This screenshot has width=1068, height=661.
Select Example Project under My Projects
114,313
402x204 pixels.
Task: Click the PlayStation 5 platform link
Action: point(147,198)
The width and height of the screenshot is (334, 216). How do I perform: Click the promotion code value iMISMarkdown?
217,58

---

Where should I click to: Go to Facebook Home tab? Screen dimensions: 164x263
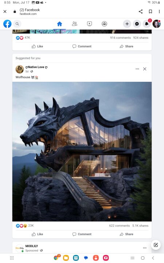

● WORK TO DO: How many lines in the listing contain the string "height"? Reply with the number alone.

● EXERCISE SOLUTION: 2